Listing from a pointing dataset:
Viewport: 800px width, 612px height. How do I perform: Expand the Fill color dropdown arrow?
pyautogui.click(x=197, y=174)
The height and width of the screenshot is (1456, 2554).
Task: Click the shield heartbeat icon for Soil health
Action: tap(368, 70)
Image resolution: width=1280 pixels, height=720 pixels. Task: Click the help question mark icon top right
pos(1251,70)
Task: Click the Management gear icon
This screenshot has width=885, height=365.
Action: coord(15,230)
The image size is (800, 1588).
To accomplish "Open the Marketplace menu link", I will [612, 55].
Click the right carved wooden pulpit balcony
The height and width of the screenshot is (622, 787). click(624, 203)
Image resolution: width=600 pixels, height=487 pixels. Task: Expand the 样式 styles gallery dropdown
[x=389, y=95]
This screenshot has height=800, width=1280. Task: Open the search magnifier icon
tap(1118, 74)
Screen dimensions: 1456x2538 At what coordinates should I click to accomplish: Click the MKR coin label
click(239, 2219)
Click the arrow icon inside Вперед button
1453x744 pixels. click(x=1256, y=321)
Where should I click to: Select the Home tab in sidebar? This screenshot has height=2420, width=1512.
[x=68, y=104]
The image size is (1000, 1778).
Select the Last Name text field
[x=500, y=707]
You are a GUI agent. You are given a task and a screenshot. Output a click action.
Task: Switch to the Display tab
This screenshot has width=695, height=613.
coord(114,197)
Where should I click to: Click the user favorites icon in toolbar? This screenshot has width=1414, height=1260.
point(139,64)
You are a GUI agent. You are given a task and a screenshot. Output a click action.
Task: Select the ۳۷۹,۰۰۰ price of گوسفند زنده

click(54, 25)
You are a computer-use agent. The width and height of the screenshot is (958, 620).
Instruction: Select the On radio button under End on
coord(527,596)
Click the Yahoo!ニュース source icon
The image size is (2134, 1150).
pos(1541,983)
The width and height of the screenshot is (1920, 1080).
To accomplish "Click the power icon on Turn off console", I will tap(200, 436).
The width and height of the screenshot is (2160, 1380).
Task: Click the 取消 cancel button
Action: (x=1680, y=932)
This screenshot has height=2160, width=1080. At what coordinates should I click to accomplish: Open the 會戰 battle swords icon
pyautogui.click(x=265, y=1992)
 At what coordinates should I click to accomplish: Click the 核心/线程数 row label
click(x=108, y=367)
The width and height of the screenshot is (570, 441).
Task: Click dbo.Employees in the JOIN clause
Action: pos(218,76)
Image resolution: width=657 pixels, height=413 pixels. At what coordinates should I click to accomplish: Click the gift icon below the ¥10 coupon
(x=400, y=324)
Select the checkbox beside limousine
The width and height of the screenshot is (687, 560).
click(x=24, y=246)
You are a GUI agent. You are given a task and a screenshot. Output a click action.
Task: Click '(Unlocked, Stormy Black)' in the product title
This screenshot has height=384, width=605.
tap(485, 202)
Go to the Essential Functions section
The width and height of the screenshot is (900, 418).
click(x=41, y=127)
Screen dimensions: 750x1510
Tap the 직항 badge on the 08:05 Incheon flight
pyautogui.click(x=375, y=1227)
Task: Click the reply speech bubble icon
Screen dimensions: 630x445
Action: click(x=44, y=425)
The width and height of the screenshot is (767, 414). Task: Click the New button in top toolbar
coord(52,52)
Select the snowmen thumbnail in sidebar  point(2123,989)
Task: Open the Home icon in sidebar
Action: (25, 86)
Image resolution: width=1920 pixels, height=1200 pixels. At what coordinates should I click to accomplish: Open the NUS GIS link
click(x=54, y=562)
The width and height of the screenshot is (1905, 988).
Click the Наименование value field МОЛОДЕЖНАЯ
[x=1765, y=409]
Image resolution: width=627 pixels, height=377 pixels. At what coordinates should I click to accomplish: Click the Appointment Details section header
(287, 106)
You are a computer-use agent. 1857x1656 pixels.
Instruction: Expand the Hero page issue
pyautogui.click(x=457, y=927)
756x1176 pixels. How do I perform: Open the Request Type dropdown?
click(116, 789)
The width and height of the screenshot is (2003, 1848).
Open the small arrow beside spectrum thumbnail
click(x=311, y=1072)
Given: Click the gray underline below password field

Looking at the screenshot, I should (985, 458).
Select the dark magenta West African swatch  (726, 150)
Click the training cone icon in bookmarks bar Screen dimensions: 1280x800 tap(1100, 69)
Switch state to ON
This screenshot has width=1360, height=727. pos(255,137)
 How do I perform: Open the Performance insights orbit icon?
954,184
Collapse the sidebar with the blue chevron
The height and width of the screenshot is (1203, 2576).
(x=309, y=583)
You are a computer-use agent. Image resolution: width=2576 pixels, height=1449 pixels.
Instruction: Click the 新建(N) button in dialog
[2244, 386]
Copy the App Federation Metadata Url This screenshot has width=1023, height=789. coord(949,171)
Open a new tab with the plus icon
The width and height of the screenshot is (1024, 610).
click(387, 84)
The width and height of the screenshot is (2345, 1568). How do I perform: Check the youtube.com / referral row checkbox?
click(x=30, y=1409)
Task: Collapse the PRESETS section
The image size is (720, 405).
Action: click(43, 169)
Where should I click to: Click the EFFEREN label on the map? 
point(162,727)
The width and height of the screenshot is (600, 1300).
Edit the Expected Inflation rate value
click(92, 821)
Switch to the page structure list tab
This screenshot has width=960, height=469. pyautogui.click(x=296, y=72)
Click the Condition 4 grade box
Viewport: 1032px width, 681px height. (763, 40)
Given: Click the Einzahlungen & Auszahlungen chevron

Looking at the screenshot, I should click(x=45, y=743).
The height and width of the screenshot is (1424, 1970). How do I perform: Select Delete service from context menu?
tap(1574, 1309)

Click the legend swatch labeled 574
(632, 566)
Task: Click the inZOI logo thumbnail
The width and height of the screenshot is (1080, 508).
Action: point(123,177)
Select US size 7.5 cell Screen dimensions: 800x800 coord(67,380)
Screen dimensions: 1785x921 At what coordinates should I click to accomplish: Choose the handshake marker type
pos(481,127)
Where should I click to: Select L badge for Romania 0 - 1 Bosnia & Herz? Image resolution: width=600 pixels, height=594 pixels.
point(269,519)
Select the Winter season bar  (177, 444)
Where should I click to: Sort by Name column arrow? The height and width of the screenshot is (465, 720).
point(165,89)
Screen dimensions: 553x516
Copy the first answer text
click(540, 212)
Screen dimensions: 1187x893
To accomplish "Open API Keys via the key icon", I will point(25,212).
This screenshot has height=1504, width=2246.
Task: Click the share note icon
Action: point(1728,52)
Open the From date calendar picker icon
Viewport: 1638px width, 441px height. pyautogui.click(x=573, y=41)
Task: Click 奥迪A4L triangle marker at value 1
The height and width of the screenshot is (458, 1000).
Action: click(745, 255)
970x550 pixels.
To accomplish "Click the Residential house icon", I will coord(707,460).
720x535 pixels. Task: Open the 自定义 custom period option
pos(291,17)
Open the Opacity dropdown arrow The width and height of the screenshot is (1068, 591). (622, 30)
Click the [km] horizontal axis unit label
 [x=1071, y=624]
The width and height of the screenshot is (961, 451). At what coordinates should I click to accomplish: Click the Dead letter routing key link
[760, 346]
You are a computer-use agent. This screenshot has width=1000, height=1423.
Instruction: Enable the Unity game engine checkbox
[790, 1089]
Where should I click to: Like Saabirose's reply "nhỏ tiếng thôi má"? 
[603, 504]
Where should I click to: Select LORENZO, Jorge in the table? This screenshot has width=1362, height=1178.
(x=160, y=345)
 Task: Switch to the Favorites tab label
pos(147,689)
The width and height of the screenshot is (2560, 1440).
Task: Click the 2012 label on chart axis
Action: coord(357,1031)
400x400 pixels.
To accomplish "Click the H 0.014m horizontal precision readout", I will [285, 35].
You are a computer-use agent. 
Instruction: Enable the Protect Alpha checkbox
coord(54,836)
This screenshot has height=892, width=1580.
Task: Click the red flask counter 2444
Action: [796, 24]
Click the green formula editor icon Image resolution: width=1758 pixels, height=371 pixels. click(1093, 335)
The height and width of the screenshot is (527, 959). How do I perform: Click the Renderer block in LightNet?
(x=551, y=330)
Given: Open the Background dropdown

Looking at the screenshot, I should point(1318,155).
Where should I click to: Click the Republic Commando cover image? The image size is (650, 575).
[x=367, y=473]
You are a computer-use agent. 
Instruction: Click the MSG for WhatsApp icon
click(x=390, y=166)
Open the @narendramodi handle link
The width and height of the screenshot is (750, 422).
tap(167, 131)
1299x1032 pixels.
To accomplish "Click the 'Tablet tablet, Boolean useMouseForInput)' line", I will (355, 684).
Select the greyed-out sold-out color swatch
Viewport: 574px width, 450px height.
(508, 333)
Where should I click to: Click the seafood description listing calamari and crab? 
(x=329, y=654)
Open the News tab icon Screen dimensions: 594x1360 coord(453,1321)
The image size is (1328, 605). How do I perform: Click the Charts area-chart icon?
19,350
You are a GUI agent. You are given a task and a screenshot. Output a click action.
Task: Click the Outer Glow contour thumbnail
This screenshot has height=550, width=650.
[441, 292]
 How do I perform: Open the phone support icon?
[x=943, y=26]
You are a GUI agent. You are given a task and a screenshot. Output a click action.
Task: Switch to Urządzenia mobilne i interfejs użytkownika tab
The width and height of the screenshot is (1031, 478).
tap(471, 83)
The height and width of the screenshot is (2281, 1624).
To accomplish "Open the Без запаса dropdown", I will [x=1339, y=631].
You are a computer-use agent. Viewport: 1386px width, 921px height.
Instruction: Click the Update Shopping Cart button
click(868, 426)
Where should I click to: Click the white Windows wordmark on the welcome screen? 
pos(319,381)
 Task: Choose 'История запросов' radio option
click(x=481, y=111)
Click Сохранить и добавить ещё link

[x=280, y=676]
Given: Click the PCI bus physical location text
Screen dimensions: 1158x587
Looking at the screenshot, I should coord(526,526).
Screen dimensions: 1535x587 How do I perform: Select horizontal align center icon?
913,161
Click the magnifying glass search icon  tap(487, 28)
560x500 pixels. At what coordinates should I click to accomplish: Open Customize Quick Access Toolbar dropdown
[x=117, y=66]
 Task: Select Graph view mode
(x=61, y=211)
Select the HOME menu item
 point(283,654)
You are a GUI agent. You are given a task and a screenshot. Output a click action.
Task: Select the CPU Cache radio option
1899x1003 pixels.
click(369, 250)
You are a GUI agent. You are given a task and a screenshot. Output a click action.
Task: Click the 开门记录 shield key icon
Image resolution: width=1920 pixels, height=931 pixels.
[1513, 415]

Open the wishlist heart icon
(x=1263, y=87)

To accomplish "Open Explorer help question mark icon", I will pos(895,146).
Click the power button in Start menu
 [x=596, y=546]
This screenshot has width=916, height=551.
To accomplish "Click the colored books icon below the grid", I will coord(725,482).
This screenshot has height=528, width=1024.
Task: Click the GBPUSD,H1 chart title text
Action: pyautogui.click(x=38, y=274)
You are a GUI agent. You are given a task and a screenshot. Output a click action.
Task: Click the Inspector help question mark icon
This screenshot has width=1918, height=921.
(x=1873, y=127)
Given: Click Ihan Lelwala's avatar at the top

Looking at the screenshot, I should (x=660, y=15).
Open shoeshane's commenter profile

SET EXERCISE :: Copy out the lines of the listing word for word, starting at the line that contains "Image resolution: width=600 pixels, height=487" and ending after the line that contains "tap(485, 202)".

SOLVED EXERCISE ::
Image resolution: width=600 pixels, height=487 pixels. Task: Expand the 样式 styles gallery dropdown
[x=389, y=95]
This screenshot has height=800, width=1280. Task: Open the search magnifier icon
tap(1118, 74)
Screen dimensions: 1456x2538 At what coordinates should I click to accomplish: Click the MKR coin label
click(239, 2219)
Click the arrow icon inside Вперед button
1453x744 pixels. click(x=1256, y=321)
Where should I click to: Select the Home tab in sidebar? This screenshot has height=2420, width=1512.
[x=68, y=104]
The image size is (1000, 1778).
Select the Last Name text field
[x=500, y=707]
You are a GUI agent. You are given a task and a screenshot. Output a click action.
Task: Switch to the Display tab
This screenshot has width=695, height=613.
coord(114,197)
Where should I click to: Click the user favorites icon in toolbar? This screenshot has width=1414, height=1260.
point(139,64)
You are a GUI agent. You are given a task and a screenshot. Output a click action.
Task: Select the ۳۷۹,۰۰۰ price of گوسفند زنده

click(54, 25)
You are a computer-use agent. The width and height of the screenshot is (958, 620).
Instruction: Select the On radio button under End on
coord(527,596)
Click the Yahoo!ニュース source icon
The image size is (2134, 1150).
pos(1541,983)
The width and height of the screenshot is (1920, 1080).
To accomplish "Click the power icon on Turn off console", I will tap(200, 436).
The width and height of the screenshot is (2160, 1380).
Task: Click the 取消 cancel button
Action: (x=1680, y=932)
This screenshot has height=2160, width=1080. At what coordinates should I click to accomplish: Open the 會戰 battle swords icon
pyautogui.click(x=265, y=1992)
 At what coordinates should I click to accomplish: Click the 核心/线程数 row label
click(x=108, y=367)
The width and height of the screenshot is (570, 441).
Task: Click dbo.Employees in the JOIN clause
Action: pos(218,76)
Image resolution: width=657 pixels, height=413 pixels. At what coordinates should I click to accomplish: Click the gift icon below the ¥10 coupon
(x=400, y=324)
Select the checkbox beside limousine
The width and height of the screenshot is (687, 560).
click(x=24, y=246)
You are a GUI agent. You are given a task and a screenshot. Output a click action.
Task: Click '(Unlocked, Stormy Black)' in the product title
This screenshot has height=384, width=605.
tap(485, 202)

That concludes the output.